Même son de cloche du côté du ministre des Relations avec le Parlement, Marc Fesneau. « On passe à autre chose. On est un peu grand » a-t-il lâché mardi à publicsenat.fr, en marge des questions d’actualité. Le jour de la décision du bureau, ce membre du Modem était d’ailleurs moins offensif et rappelait son attachement au « bicamérisme ».

« Il ne faut pas surinterpréter tout ça. Il faut qu’on arrive à dépasser tout ça et revenir à l’essentiel » conseille Hervé Marseille.
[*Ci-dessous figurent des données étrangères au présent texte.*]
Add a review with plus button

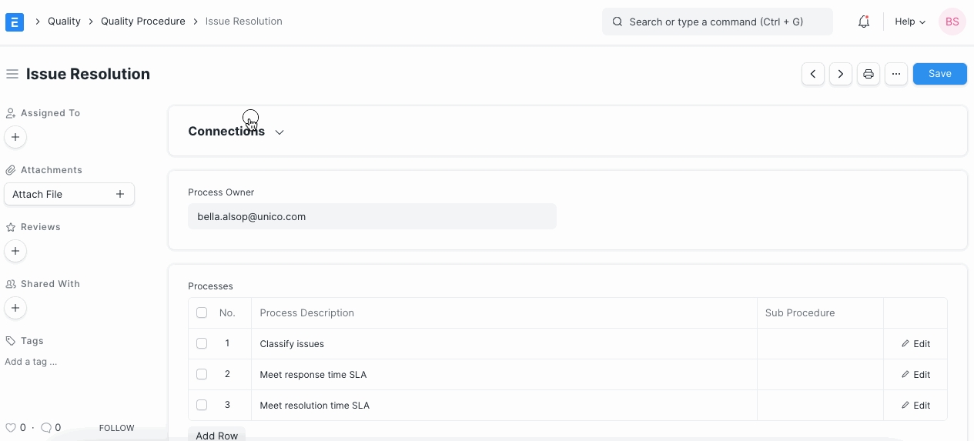click(x=15, y=251)
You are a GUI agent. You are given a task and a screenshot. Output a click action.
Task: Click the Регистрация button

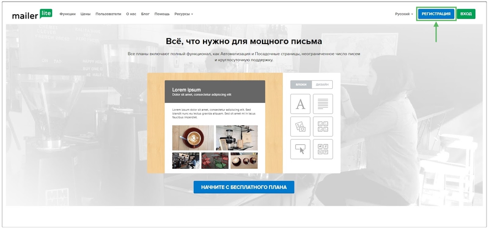pos(436,14)

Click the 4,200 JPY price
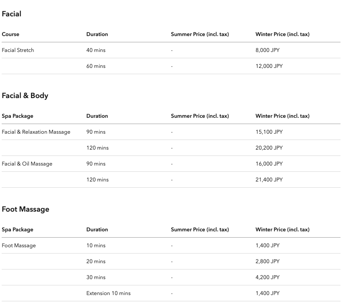click(268, 277)
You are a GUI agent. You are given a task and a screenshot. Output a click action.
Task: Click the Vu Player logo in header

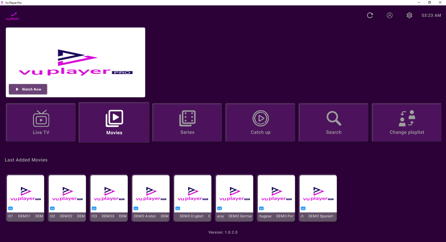[x=13, y=16]
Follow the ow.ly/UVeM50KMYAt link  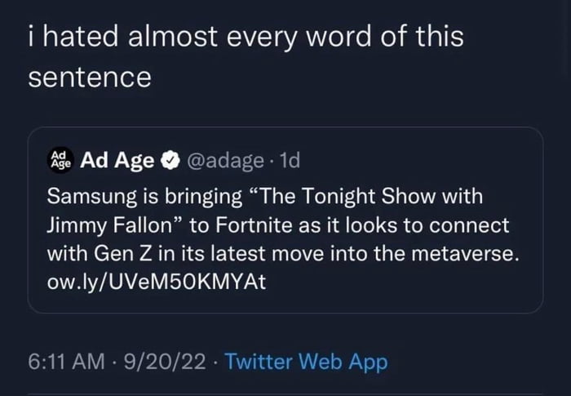157,282
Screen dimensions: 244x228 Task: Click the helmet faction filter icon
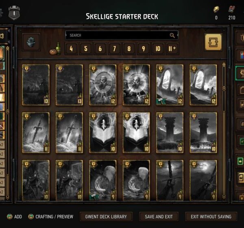click(31, 42)
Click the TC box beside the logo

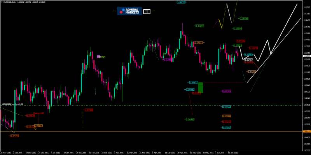pos(147,12)
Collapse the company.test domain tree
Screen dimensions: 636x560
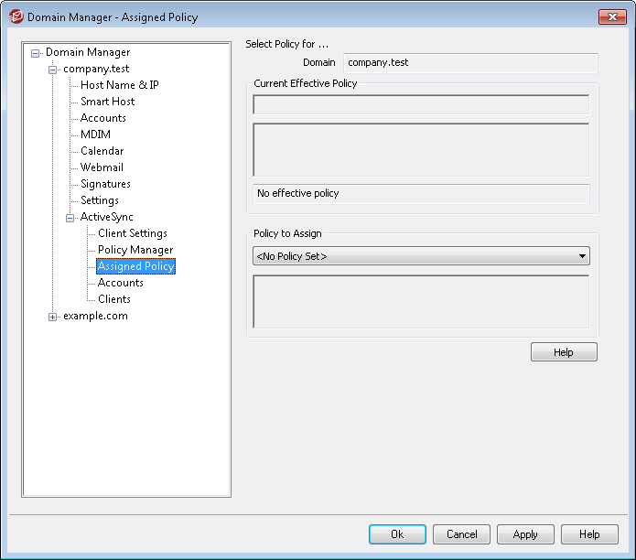click(x=52, y=70)
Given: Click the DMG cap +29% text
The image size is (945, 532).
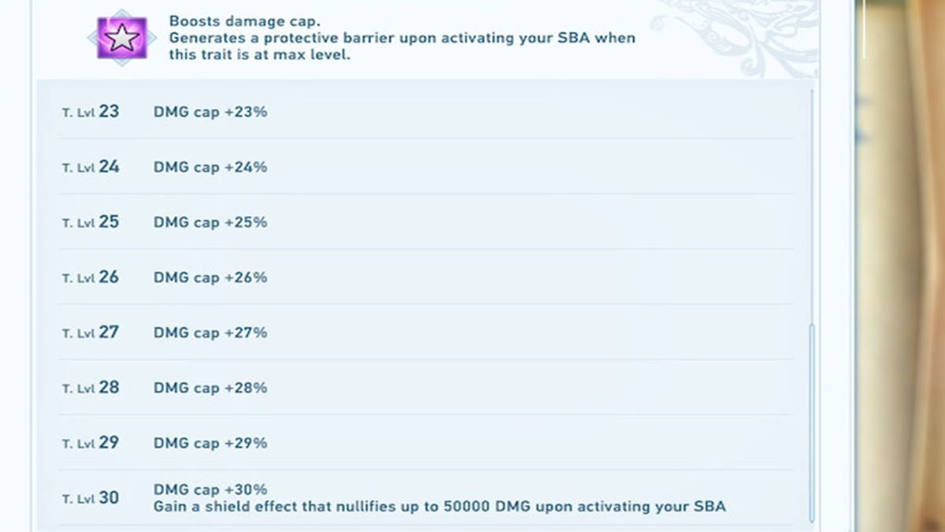Looking at the screenshot, I should coord(210,443).
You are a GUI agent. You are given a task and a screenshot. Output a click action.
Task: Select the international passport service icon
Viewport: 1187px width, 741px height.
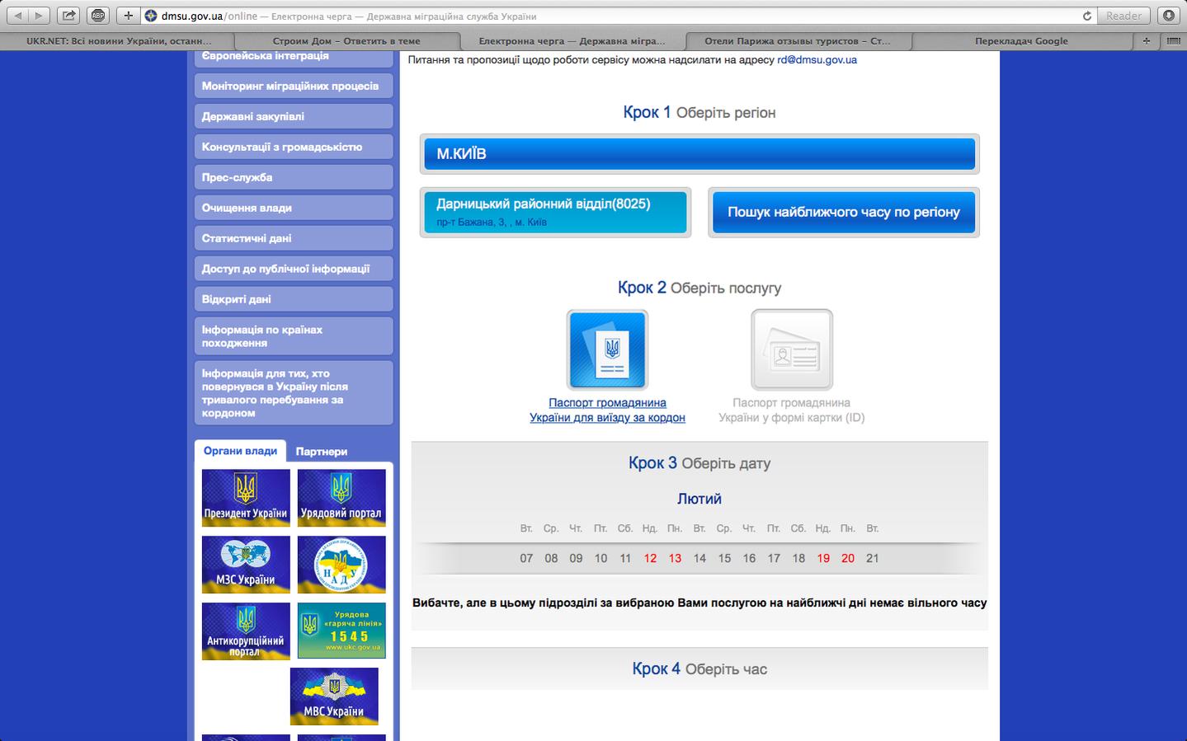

Les bonnes relations qui existent à la base entre Gérard Larcher et Richard Ferrand devraient faciliter les choses. « Les deux s’apprécient et s’entendent bien. Ils parlent la même langue. Il y a un échange assez fluide. Les deux sont du terroir » assure un sénateur centriste. « Revenons au calme » ajoute de son côté Bruno Retailleau, « je pense que dans quelques jours, ce sera un mauvais souvenir ». Au moment où les discussions vont reprendre sur la réforme constitutionnelle, l’avenir dira s’il laisse des traces.